Work task 1: Rewrite the forum post's paragraph beginning "I have ncbi reference sequence data" as a short list that keeps its main facts.
Work task 2: Take the forum post from "Error getting the taxid column in" up to and including "view the contents.", change "taxdump file" to "taxonomy dump file", and write out that part again.

Document section:
Error getting the taxid column in ecopcr
I have ncbi reference sequence data in a fasta format that was downloaded using nsdpy. I was able to import my reference file (sequences.fasta), and import the taxdump file as specified in the wolf tutorial. But when I run obi ecopcr, I get "Error getting the taxid column". See below for my code and the error. I do not know how to verify the "my_tax" files because of the obi format, I cannot view the contents.
Code:
obi import /ref_dbs/nsdpy/NSDPY_results/2023-08-11_12-06-02/fasta/sequences.fasta iDNAtest/nsdpy_refs
wget https://ftp.ncbi.nlm.nih.gov/pub/taxonomy/taxdump.tar.gz
obi import --taxdump taxdump.tar.gz iDNAtest/taxonomy/my_tax
obi ecopcr -e 3 -l 50 -L 160 -F CGGTTGGGGTGACCTCGGA -R GCTGTTATCCCTAGGGTAACT --taxonomy iDNAtest/taxonomy/my_tax iDNAtest/nsdpy_refs iDNAtest/16SMam_refs
The error message:
[ecopcr : INFO ] obi ecopcr DEBUG /tmp/pip-install-q9f2v4ku/obitools3_4d00853c37a9478b8d299eb6e1ee07f1/src/obi_ecopcr.c:816:obi_ecopcr, obi_errno = 0, errno = 2 : Error getting the taxid column Traceback (most recent call last): File "/tools/OBITools3/obi3-env/bin/obi", line 62, in <module> config[root_config_name]['module'].run(config) File "python/obitools3/commands/ecopcr.pyx", line 217, in obitools3.commands.ecopcr.run Exception: Error running ecopcr
Format of the nsdpy fasta file:
>OK183856.1 Cercopithecus erythrotis voucher T1768 16S large subunit ribosomal RNA gene, partial sequence; mitochondrial CTGCCTGCCCAGTGACACACGTTTAACGGCCGCGGTACCCTGACCGTGCAAAGGTAGCATAATCACTTGT TCTTTAAATAGGGACTCGTATGAATGGCATCACGAGGGTTTAACTGTCTCTTACTTTCAACCAGTGAAAT TGACCTGTCCGTGAAGAGACGGACATGAAACAATAAGACGAGAAGACCCTGTGGAGCTTCAATTTATTAG TACAACTAAAAACAACACAAACCAACAGGCCCTAAACCCCTACATCTGTGCTAAAAATTTTGGTTGGGGC GACCTCGGAGCACAACCAAACCTCCGAATAATCCACGCTAAGACTACACAAGTCAAAGCAAACTAACACC TACAATTGACCCAATAATTTGATCAACGGAACAAGTTACCCCAGGGATAACAGCGCAATTCTATTCTAGA GTCCATATCAACAATAGAGTTTACGACCTCGATGTTGGATCAGGATATCCTAATGGTGCAGCAGCTATCA AG
It looks like this differs from the format of the reference sequences in the wolf tutorial from EMBL. But I do not know how to get my reference database fasta in the OBITools3 format, and I don't see any info on how to download ncbi data to OBITools3. Any help in resolving this is much appreciated!

Dataset content:

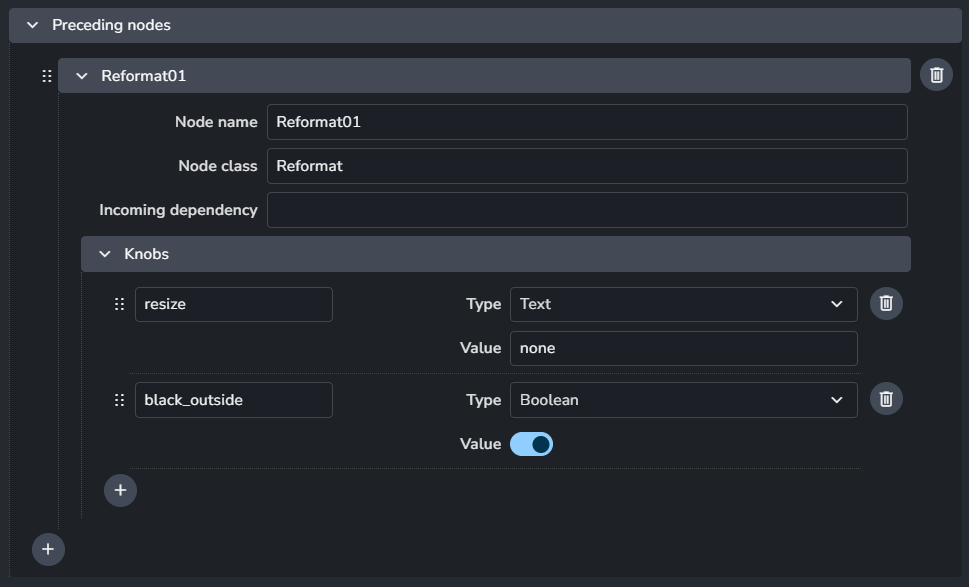The width and height of the screenshot is (969, 587).
Task: Click the Node name input field
Action: click(x=586, y=122)

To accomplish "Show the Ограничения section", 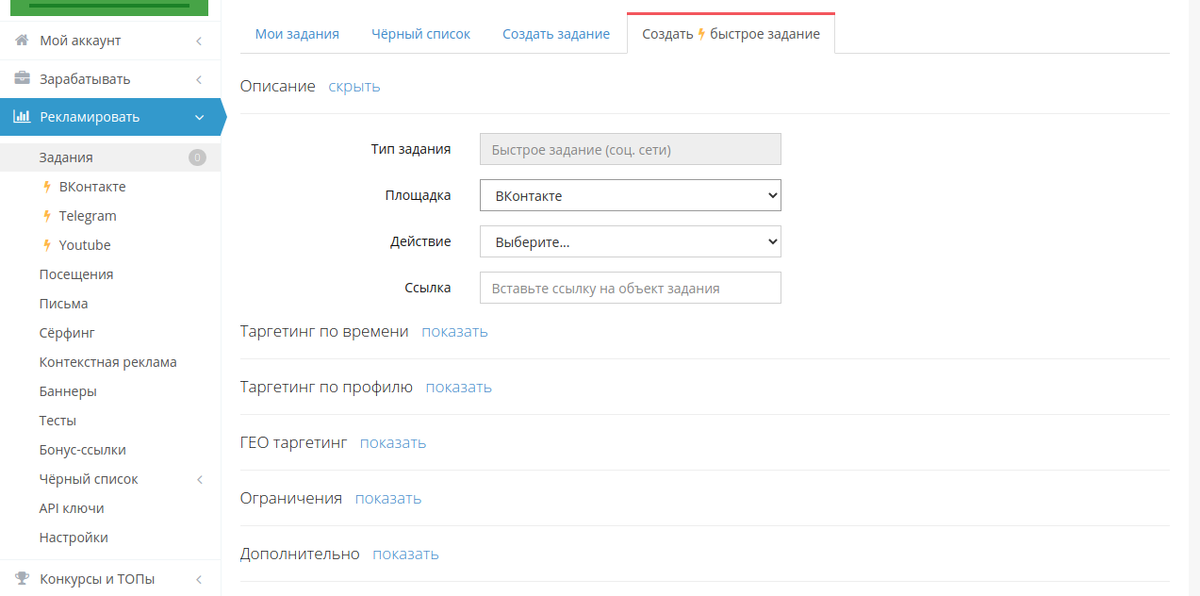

Expected answer 1:
- The reference sequences are NCBI data in FASTA format, downloaded with nsdpy.
- The reference file (sequences.fasta) and the taxdump file were imported as the wolf tutorial specifies.
- Running obi ecopcr gives the error "Error getting the taxid column".
- The "my_tax" files can't be checked, since their obi format makes the contents unviewable.

Expected answer 2:
Error getting the taxid column in ecopcr
I have ncbi reference sequence data in a fasta format that was downloaded using nsdpy. I was able to import my reference file (sequences.fasta), and import the taxonomy dump file as specified in the wolf tutorial. But when I run obi ecopcr, I get "Error getting the taxid column". See below for my code and the error. I do not know how to verify the "my_tax" files because of the obi format, I cannot view the contents.